Prompt
All entries below are to be reproduced exactly.

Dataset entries

•••••

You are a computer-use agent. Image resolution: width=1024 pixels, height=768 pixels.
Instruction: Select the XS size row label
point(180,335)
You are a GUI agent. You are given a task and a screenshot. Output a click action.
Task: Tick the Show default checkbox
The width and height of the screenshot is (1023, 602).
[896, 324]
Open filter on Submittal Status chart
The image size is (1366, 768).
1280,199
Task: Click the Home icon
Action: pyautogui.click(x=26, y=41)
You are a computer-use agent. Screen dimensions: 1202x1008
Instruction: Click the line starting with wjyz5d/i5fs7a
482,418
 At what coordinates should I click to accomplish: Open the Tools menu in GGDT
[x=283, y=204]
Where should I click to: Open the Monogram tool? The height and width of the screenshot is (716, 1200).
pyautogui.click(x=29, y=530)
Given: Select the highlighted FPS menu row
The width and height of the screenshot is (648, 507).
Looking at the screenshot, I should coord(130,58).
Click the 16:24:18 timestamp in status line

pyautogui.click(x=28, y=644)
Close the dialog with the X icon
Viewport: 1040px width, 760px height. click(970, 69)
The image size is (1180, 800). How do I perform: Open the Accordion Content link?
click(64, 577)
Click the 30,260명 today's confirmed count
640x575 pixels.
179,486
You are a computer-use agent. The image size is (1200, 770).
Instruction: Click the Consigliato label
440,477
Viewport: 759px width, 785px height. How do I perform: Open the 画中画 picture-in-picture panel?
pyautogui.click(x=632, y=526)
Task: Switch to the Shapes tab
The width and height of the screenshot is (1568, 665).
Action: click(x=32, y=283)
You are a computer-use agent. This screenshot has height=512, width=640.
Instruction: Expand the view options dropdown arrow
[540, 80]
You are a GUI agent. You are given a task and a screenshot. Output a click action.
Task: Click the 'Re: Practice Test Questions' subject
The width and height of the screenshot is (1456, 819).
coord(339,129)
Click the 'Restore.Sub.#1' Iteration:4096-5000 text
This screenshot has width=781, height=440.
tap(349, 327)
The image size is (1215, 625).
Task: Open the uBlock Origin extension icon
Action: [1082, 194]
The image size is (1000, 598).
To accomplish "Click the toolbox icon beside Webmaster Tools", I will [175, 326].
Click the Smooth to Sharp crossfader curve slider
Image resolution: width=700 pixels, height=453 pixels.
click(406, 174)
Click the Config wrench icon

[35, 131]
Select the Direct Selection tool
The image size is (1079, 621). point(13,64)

•••••

Response box
You are a computer-use agent. Image resolution: width=1024 pixels, height=768 pixels.
Instruction: Select the XS size row label
point(180,335)
You are a GUI agent. You are given a task and a screenshot. Output a click action.
Task: Tick the Show default checkbox
The width and height of the screenshot is (1023, 602).
[896, 324]
Open filter on Submittal Status chart
The image size is (1366, 768).
1280,199
Task: Click the Home icon
Action: pyautogui.click(x=26, y=41)
You are a computer-use agent. Screen dimensions: 1202x1008
Instruction: Click the line starting with wjyz5d/i5fs7a
482,418
 At what coordinates should I click to accomplish: Open the Tools menu in GGDT
[x=283, y=204]
Where should I click to: Open the Monogram tool? The height and width of the screenshot is (716, 1200).
pyautogui.click(x=29, y=530)
Given: Select the highlighted FPS menu row
The width and height of the screenshot is (648, 507).
Looking at the screenshot, I should coord(130,58).
Click the 16:24:18 timestamp in status line

pyautogui.click(x=28, y=644)
Close the dialog with the X icon
Viewport: 1040px width, 760px height. click(970, 69)
The image size is (1180, 800). How do I perform: Open the Accordion Content link?
click(64, 577)
Click the 30,260명 today's confirmed count
640x575 pixels.
179,486
You are a computer-use agent. The image size is (1200, 770).
Instruction: Click the Consigliato label
440,477
Viewport: 759px width, 785px height. How do I perform: Open the 画中画 picture-in-picture panel?
pyautogui.click(x=632, y=526)
Task: Switch to the Shapes tab
The width and height of the screenshot is (1568, 665).
Action: click(x=32, y=283)
You are a computer-use agent. This screenshot has height=512, width=640.
Instruction: Expand the view options dropdown arrow
[540, 80]
You are a GUI agent. You are given a task and a screenshot. Output a click action.
Task: Click the 'Re: Practice Test Questions' subject
The width and height of the screenshot is (1456, 819).
coord(339,129)
Click the 'Restore.Sub.#1' Iteration:4096-5000 text
This screenshot has width=781, height=440.
tap(349, 327)
The image size is (1215, 625).
Task: Open the uBlock Origin extension icon
Action: [1082, 194]
The image size is (1000, 598).
To accomplish "Click the toolbox icon beside Webmaster Tools", I will [175, 326].
Click the Smooth to Sharp crossfader curve slider
Image resolution: width=700 pixels, height=453 pixels.
click(406, 174)
Click the Config wrench icon

[35, 131]
Select the Direct Selection tool
The image size is (1079, 621). point(13,64)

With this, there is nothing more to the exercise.